The World Bank expects to triple its lending for health programmes to 3 billion dollar this year to mitigate the impact of the global credit crisis in poor countries, senior officials said.
''The health sector is particularly badly affected,'' Julian Schweitzer, World Bank director of health, nutrition and population, told reporters in Geneva yestrday.
Some developing countries' health budgets are shrinking, while currency devaluations in some mean that imports of drugs are more costly, he said. Remittances from workers living abroad are also normally lower during recessions.
''World Bank lending for health will be up from just less than 1 billion to 3 billion dollar this year,'' Schweitzer said, referring to its financial year which ends on June 30.

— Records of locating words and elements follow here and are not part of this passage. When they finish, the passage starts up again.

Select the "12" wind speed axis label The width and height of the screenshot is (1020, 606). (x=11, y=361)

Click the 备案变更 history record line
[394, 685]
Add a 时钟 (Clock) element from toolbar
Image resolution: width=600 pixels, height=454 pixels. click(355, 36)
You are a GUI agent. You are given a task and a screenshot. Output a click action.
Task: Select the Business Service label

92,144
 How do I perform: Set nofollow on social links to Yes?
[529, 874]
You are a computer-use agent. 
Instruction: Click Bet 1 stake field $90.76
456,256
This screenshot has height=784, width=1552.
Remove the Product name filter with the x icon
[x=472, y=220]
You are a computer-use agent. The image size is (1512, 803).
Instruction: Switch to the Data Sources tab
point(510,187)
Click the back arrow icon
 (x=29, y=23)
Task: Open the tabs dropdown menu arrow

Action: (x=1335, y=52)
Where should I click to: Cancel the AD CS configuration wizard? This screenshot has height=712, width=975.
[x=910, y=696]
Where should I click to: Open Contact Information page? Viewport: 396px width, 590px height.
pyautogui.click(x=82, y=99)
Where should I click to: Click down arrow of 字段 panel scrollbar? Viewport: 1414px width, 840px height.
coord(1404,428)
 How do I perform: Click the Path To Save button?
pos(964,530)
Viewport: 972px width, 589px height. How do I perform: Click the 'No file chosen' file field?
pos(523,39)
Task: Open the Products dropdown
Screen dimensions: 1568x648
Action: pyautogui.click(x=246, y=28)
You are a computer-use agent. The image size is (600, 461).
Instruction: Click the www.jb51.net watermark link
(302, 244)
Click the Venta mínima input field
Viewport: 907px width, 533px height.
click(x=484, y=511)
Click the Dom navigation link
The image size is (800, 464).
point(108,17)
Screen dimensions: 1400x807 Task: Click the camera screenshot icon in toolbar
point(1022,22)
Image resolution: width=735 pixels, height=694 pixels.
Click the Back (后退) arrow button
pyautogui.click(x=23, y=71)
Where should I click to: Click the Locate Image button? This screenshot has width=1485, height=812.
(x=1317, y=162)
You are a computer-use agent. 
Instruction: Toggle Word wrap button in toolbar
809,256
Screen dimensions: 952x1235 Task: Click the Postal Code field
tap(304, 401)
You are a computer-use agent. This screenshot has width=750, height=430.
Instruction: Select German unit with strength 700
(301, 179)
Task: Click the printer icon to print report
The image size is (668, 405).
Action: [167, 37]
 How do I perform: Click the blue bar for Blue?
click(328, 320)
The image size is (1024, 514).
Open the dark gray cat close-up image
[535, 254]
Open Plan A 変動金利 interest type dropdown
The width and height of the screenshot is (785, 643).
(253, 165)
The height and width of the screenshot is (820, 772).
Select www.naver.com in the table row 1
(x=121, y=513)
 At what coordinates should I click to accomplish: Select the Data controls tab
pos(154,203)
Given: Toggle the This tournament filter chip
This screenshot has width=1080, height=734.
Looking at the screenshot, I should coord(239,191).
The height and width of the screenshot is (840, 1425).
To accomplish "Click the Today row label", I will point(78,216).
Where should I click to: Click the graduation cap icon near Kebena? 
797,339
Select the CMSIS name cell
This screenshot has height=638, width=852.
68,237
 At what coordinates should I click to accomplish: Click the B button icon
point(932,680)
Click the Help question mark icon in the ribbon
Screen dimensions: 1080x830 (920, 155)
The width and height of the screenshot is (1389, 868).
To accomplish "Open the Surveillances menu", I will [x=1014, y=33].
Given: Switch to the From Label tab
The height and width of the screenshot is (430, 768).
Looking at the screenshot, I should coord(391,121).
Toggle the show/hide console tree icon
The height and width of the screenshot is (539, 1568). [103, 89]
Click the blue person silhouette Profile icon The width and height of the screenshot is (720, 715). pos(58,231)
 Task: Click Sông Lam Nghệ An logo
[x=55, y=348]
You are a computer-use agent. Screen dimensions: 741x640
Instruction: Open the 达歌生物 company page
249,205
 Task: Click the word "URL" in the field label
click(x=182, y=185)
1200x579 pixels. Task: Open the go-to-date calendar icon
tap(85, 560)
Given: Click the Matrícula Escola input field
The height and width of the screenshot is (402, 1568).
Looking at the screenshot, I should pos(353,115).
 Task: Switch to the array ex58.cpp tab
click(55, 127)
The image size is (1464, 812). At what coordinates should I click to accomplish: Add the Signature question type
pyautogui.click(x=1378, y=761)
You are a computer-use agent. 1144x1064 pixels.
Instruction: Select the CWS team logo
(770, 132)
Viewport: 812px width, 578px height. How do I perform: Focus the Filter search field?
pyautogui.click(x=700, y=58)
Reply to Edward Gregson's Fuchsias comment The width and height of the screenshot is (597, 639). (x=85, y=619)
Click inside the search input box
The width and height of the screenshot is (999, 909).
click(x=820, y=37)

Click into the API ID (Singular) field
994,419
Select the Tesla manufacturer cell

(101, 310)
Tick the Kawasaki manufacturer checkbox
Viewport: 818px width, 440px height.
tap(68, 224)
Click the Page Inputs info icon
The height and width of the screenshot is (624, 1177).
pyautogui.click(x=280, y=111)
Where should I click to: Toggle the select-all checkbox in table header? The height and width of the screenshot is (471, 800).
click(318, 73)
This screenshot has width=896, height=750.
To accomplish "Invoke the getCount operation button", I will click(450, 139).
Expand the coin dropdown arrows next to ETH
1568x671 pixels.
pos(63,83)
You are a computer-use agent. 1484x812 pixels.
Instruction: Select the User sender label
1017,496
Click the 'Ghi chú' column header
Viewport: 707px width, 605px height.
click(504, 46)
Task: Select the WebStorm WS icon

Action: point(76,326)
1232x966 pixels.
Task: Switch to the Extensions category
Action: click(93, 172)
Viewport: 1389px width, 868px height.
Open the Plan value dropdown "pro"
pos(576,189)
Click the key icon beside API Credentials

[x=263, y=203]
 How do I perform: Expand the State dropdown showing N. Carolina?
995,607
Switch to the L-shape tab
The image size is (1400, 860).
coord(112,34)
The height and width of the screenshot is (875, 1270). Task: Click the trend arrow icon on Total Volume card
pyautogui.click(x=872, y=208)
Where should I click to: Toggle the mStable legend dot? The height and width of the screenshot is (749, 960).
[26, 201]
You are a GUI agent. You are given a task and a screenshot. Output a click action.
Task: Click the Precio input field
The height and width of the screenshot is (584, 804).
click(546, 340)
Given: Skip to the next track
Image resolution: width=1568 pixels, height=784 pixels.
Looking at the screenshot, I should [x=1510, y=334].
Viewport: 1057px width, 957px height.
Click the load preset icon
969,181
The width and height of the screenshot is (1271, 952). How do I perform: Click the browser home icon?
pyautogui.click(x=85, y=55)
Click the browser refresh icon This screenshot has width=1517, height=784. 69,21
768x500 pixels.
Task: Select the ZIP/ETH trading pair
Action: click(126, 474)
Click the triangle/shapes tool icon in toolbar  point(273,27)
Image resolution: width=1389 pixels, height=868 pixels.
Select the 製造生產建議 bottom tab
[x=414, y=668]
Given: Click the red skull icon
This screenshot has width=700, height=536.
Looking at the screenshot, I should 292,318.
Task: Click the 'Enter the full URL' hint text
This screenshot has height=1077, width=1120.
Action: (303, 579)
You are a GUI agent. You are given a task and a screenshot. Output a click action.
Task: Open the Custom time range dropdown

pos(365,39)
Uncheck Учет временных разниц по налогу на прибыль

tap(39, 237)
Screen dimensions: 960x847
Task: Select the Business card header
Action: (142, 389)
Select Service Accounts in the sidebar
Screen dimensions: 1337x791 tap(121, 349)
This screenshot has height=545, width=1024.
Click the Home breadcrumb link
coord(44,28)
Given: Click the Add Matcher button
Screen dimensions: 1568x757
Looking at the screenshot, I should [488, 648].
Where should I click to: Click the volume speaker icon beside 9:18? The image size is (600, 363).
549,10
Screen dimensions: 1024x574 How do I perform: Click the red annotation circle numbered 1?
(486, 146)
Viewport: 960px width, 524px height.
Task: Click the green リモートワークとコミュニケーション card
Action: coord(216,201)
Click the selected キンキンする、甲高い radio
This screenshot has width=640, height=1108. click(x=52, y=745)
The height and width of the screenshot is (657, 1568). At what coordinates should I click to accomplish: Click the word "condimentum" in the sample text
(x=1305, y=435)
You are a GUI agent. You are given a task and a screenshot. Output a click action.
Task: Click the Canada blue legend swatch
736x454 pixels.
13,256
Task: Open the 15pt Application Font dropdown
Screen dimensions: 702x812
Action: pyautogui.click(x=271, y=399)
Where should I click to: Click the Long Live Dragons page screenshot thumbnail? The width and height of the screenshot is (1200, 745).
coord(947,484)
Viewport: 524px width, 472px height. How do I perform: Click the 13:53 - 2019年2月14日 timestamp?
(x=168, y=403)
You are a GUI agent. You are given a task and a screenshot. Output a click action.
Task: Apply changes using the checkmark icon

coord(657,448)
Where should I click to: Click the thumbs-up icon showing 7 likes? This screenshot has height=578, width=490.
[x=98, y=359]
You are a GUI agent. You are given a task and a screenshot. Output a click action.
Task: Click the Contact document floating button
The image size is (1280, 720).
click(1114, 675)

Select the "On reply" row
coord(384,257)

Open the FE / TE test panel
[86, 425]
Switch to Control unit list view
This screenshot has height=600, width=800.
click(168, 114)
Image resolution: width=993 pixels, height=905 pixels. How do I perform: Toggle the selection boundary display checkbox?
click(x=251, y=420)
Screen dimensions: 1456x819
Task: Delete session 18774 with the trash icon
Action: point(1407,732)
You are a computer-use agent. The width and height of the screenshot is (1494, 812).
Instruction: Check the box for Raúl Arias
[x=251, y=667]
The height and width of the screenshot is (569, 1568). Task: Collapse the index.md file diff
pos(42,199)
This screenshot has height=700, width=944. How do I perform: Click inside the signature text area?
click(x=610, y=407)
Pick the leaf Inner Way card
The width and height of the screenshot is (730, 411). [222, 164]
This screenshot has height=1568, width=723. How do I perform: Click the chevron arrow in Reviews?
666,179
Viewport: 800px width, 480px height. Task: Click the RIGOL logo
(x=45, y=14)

Joy Phumaphi, the World Bank's vice president for human development, urged donor countries to honour their foreign aid commitments for health during the slowdown.
''This financial crisis could unravel many of the hard-fought gains in health over previous decades unless we all hold the line on the flow of development aid and health spending,'' she said, estimating that for every 1 per cent drop in gross domestic product, 20 million additional people are pushed into poverty.
''What this means for households is that they will have even less money available for health,'' said Phumaphi, a former health minister of Botswana. It can take up to 10 years for health services to recover even to pre-crisis levels, if services are reduced, she warned.
The World Bank officials were speaking at a meeting of the the International Health Partnership, launched in September 2007 to expand health services in developing countries.
That programme aims to increase the volume of long-term predictable financing for results-oriented health strategies. It is supported by the World Bank, World Health Organisation and Bill & Melinda Gates Foundation.
Ivan Lewis, Britain's international development minister, said his government would devote 450 million pounds (657 million dollar) over the next three years to support plans in eight IHP countries. ''Now is not the time to retreat,'' he said.